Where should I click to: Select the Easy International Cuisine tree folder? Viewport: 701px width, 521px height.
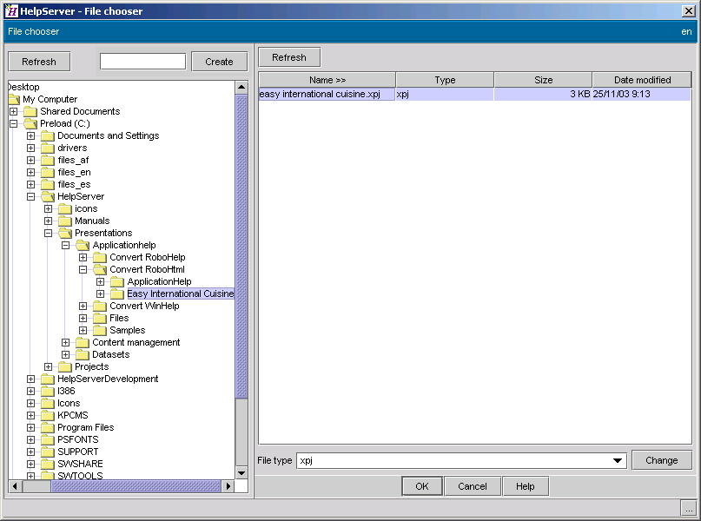[x=180, y=294]
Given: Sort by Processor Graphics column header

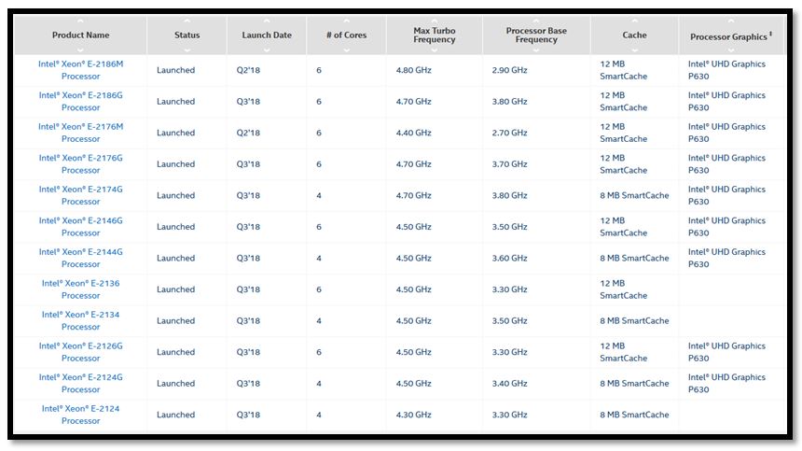Looking at the screenshot, I should (729, 36).
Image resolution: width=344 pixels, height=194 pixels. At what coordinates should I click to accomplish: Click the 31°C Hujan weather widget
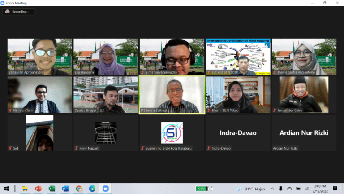click(x=252, y=189)
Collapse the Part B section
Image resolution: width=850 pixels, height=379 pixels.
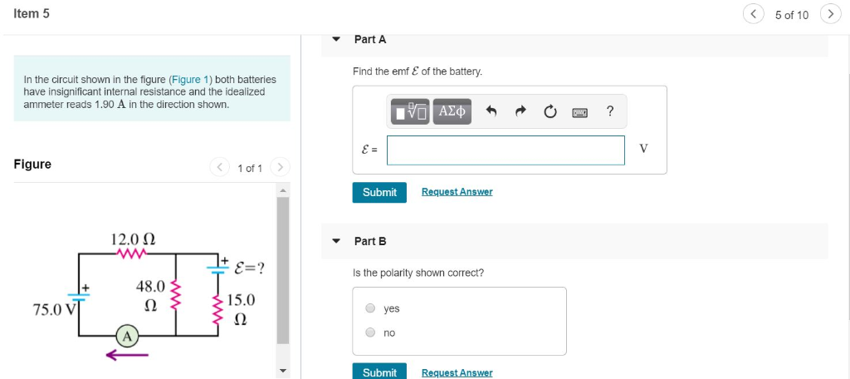(336, 241)
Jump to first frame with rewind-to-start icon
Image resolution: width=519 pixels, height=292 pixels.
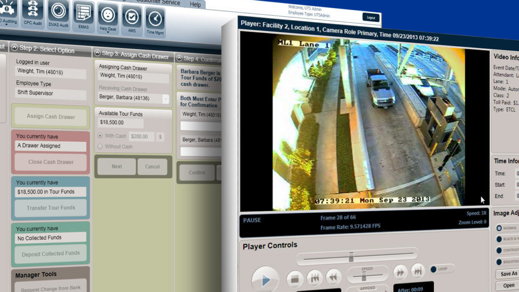pos(314,277)
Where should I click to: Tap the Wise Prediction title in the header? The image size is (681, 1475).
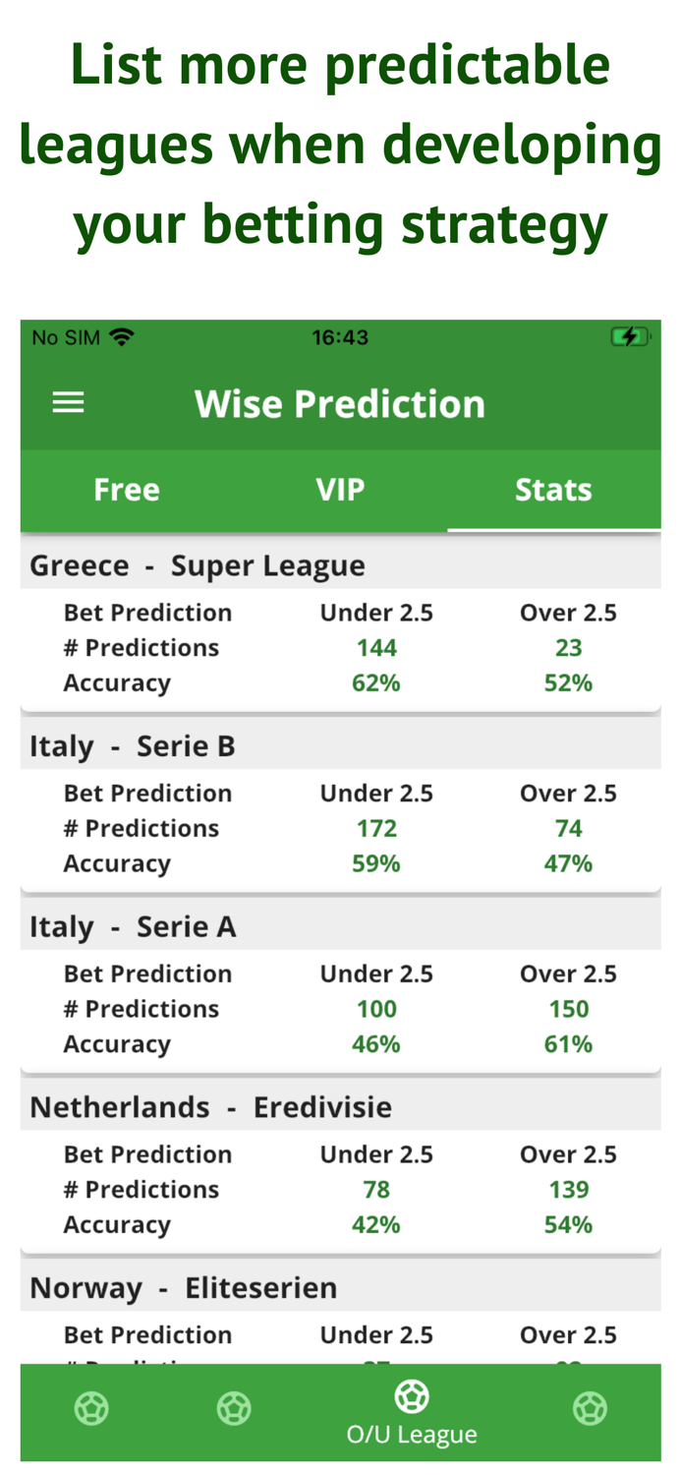(x=340, y=403)
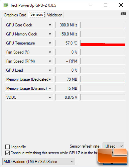Select GPU from AMD Radeon R7 370 dropdown
This screenshot has width=129, height=167.
click(x=39, y=162)
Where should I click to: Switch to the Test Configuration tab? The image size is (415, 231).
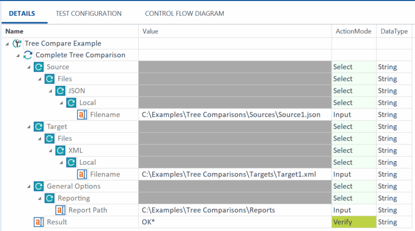88,14
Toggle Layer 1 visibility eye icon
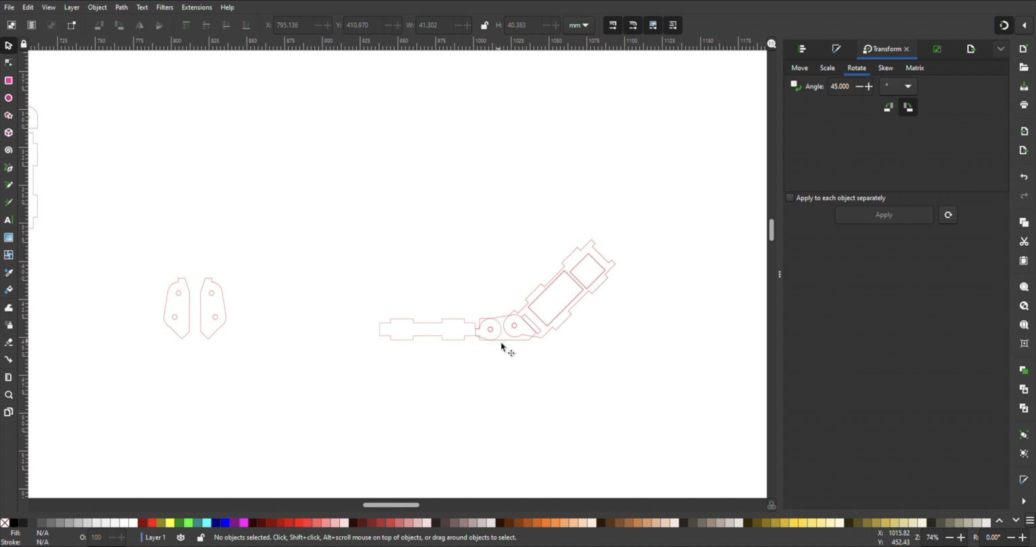 coord(181,538)
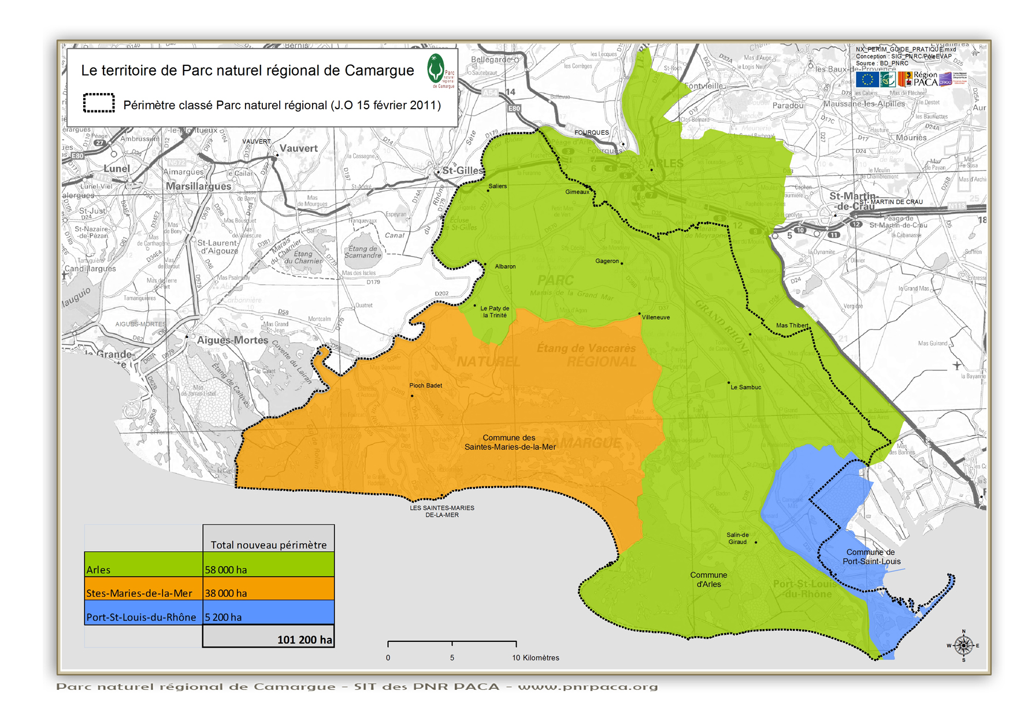Screen dimensions: 1013x717
Task: Click the compass rose icon
Action: coord(963,645)
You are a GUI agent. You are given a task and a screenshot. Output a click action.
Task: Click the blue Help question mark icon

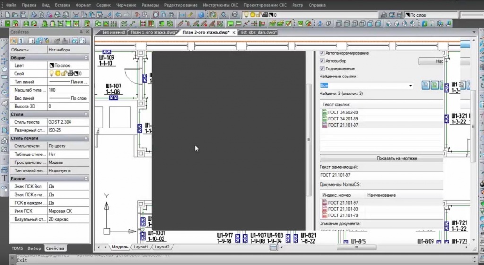point(201,15)
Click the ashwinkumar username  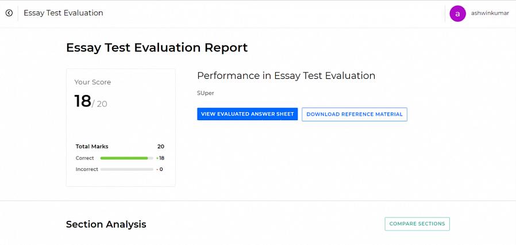490,13

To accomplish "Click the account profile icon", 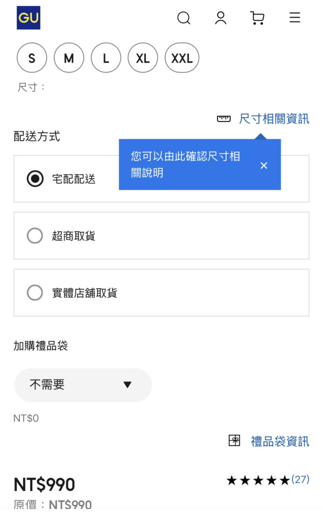I will 220,18.
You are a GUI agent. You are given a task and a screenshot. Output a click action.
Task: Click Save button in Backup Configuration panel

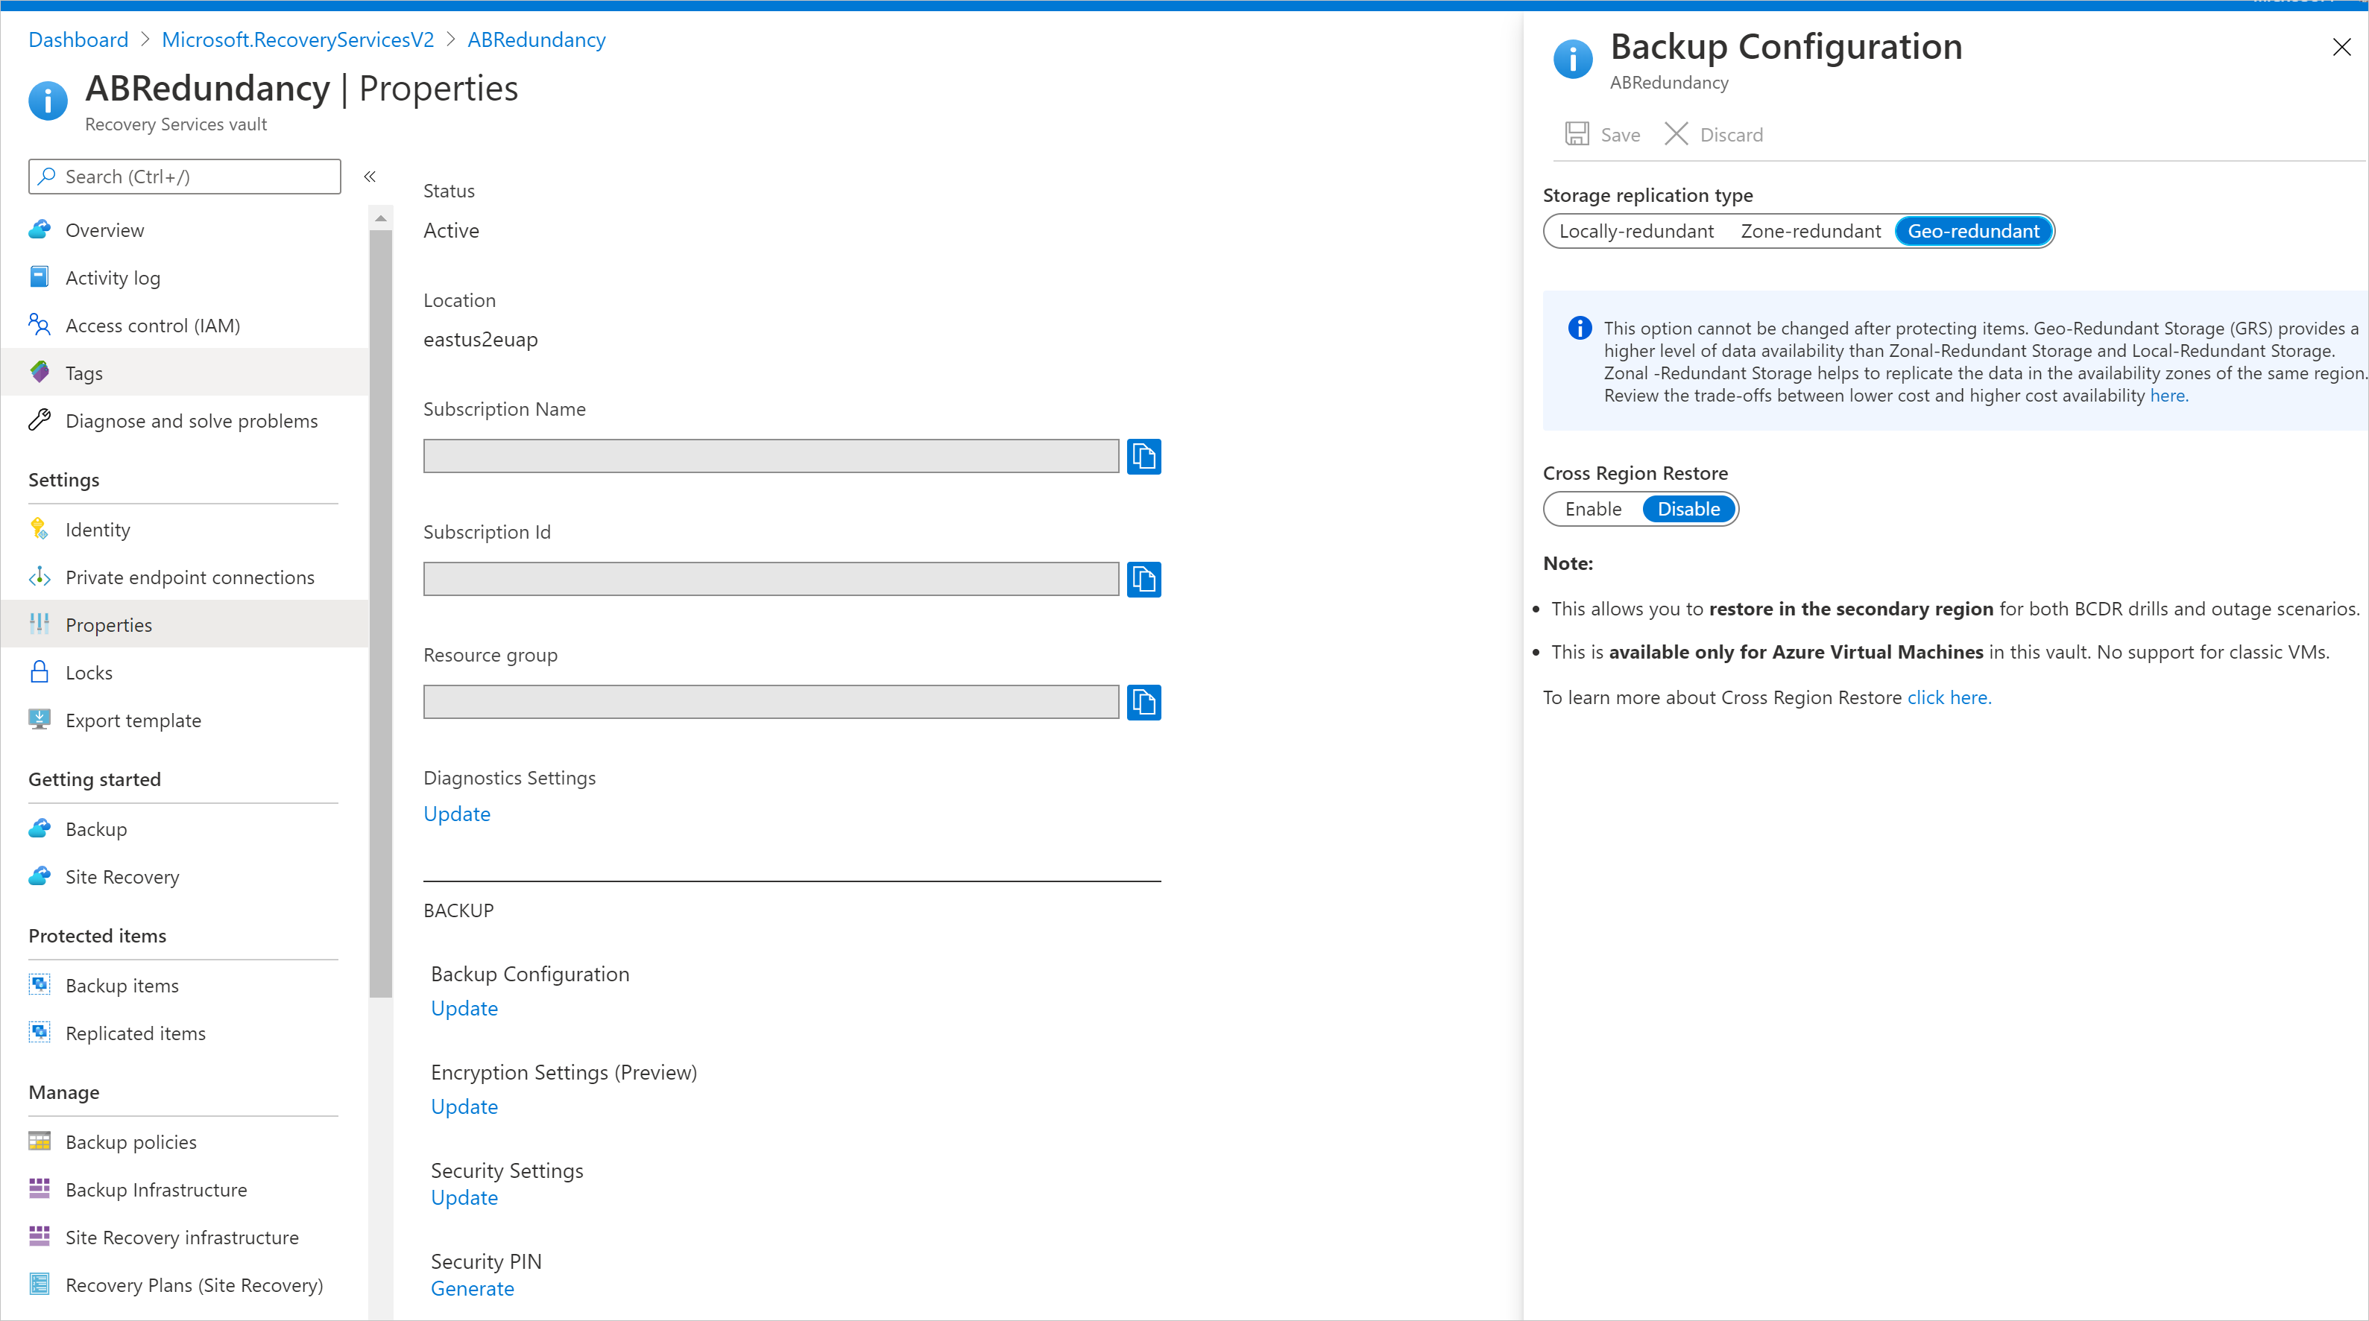tap(1604, 133)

TASK PROMPT: Leaving out the pictures, please transcribe exactly the lines from the one that holds "Task: Click Save" through the last line of the entries above, both included.

RESPONSE FOR THIS EXERCISE:
Task: Click Save button in Backup Configuration panel

tap(1604, 133)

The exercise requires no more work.